Y le pasó a Keawe uno de los dibujos.

Cuando Keawe lo vio, dejó escapar una exclamación, porque representaba exactamente lo que él había visto con la imaginación.

«Esta es la casa que quiero», pensó Keawe. «A pesar de lo poco que me gusta cómo viene a parar a mis manos, ésta es la casa, y más vale que acepte lo bueno junto con lo malo.»

De manera que le dijo al arquitecto todo lo que quería, y cómo deseaba amueblar la casa, y los cuadros que había que poner en las paredes y las figuritas para las mesas; y luego le preguntó sin rodeos cuánto le llevaría por hacerlo todo.

El arquitecto le hizo muchas preguntas, cogió la pluma e hizo un cálculo; y al terminar pidió exactamente la suma que Keawe había heredado.

Lopaka y Keawe se miraron el uno al otro y asintieron con la cabeza.

«Está bien claro», pensó Keawe, «que voy a tener esta casa, tanto si quiero como si no. Viene del diablo y temo que nada bueno salga de ello; y si de algo estoy seguro es de que no voy a formular más deseos mientras siga teniendo esta botella.
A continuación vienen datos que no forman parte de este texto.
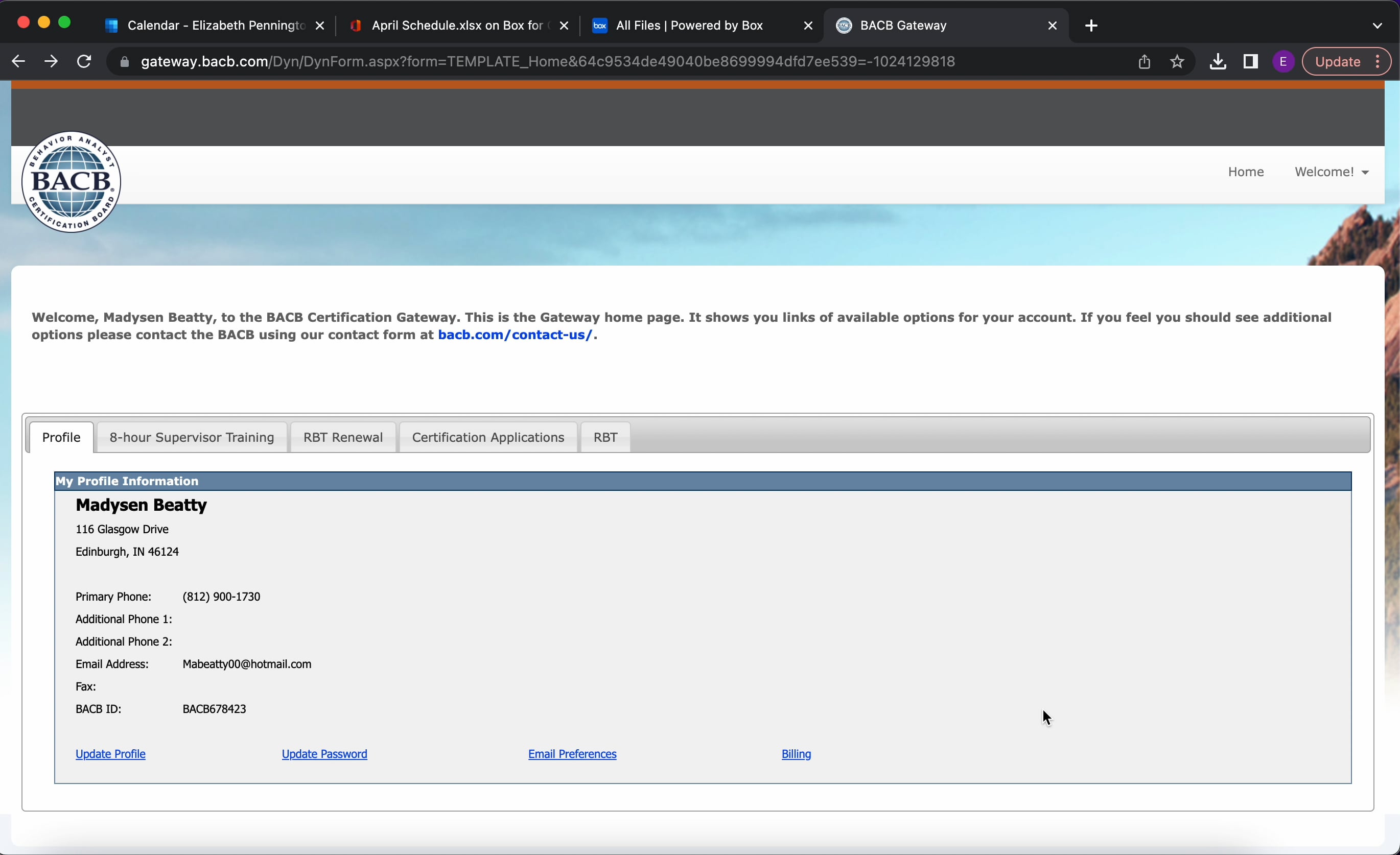Select the Certification Applications tab
The height and width of the screenshot is (855, 1400).
click(487, 437)
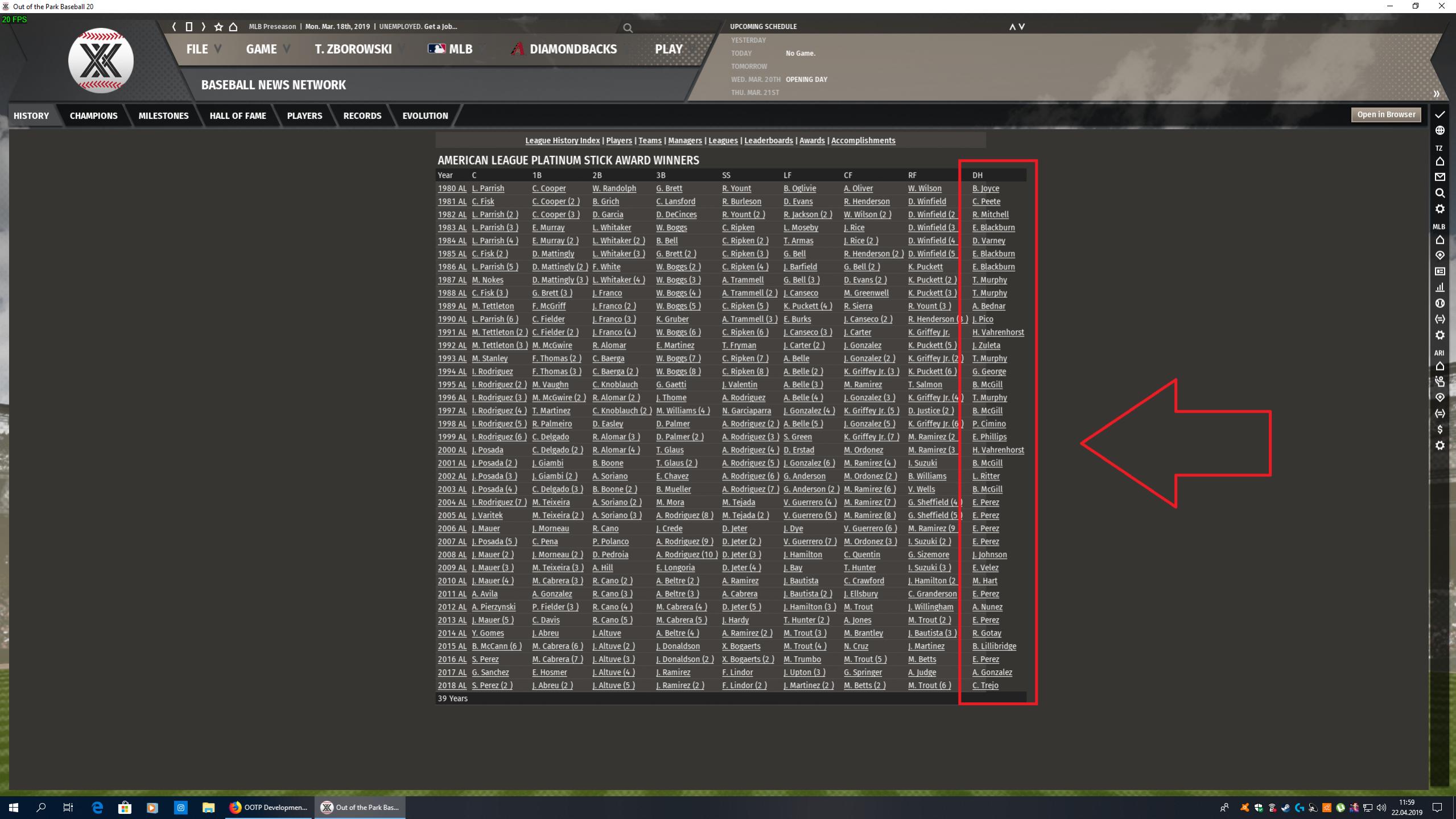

Pero de la casa ya no me puedo librar y más valdrá que acepte lo bueno junto con lo malo.»

De manera que llegó a un acuerdo con el arquitecto y firmaron un documento. Keawe y Lopaka se embarcaron otra vez camino de Australia; porque habían decidido entre ellos que no intervendrían en absoluto, y dejarían que el arquitecto y el diablo de la botella construyeran y decoraran aquella casa como mejor les pareciese.

El viaje fue bueno, aunque Keawe estuvo todo el tiempo conteniendo la respiración, porque había jurado que no formularía más deseos, ni recibiría más favores del diablo. Se había cumplido ya el plazo cuando regresaron. El arquitecto les dijo que la casa estaba lista y Keawe y Lopaka tomaron pasaje en el Hall camino de Kona para ver la casa y comprobar si todo se había hecho exactamente de acuerdo con la idea que Keawe tenía en la cabeza.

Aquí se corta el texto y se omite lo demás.